PRATO – Un invito corale alla preghiera ma anche all’impegno, perché l’adorazione e la benedizione eucaristica «ci trovino costruttori di relazioni nuove, di emancipazione, solidarietà, condivisione e pace».
Lo ha detto il vescovo di Prato Giovanni Nerbini dal pulpito di Donatello al termine della solenne processione del Corpus Domini. Circa settecento i pratesi che hanno partecipato ieri sera, giovedì 4 giugno, a questo tradizionale appuntamento che si ripete ogni anno, con il Santissimo Sacramento portato dal Vescovo per le strade e le piazze del centro storico.
L’omelia. Prima c’è stata la messa in piazza Duomo concelebrata dal clero diocesano, poi la processione e infine la benedizione eucaristica dal pulpito. Dall’alto monsignor Nerbini ha tenuto l’omelia guardando la piazza con i fedeli. Ha invitato i presenti a pregare per la nuova amministrazione comunale e il rinnovato consiglio comunale, «dai quali dipende il bene della nostra città e di ogni suo singolo abitante».
Poi ha invocato il Signore «per i nostri giovani e adolescenti, spesso tentati dalla scorciatoia della violenza e che sembrano aver rinunciato a vivere mettendosi al margine della vita relazionale e sociale». Un pensiero anche per le famiglie «spesso non adeguatamente sostenute ed accompagnate nelle fatiche e nei disagi» e per gli anziani, che non sentono la gioia della vita «ma il suo peso amplificato dalle malattie e dalla solitudine».
Un invito alla preghiera è stato fatto anche nei confronti degli imprenditori e degli operai, «ogni giorno impegnati a raccogliere la grande sfida del lavoro, fonte di benessere dell’intera collettività e strumento di valorizzazione della persona».
Infine un auspicio: «non manchi mai a nessuno la possibilità di contribuire con il proprio impegno alla crescita di questa comunità e al sostentamento di sé e della propria famiglia».
I presenti.

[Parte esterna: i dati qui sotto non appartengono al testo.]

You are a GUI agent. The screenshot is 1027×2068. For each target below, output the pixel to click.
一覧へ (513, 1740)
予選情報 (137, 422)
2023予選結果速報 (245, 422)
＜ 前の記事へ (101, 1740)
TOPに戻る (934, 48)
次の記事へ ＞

Alla celebrazione hanno partecipato le autorità, con il sindaco Matteo Biffoni arrivato con il gonfalone e i valletti comunali. Presenti anche il prefetto Michela La Iacona e i rappresentanti delle forze dell’ordine. La comunità ecclesiale ha preso parte alla processione nelle sue varie realtà, dai confratelli e le consorelle della Misericordia agli scout Agesci, dall’Azione Cattolica all’Unitalsi, dai terziari Carmelitani e Francescani ai Cavalieri dell’ordine equestre del Santo Sepolcro. Tutti insieme per confermare la propria appartenenza alla Chiesa e testimoniare la fede nella presenza di Cristo nell’Eucarestia.
«Questo sacramento che abbiamo portato in strada – ha sottolineato il vescovo Nerbini – è ancora oggi il segno e l’invito instancabile del Signore a cercare Lui, ed in Lui trovare ciò che ci manca». E poi: «L’Eucarestia non ci permette di ripiegarci in noi stessi, non ci chiude nei nostri privati interessi. Ci fa comprendere che siamo per il mondo».
La solennità del Corpus Domini è iniziata al mattino con una messa celebrata nella chiesa parrocchiale di Santa Caterina de’ Ricci, pensata per gli anziani e le persone con disabilità, impossibilitati a partecipare alla processione serale. L’iniziativa è stata promossa dall’Unitalsi in collaborazione con la Misericordia.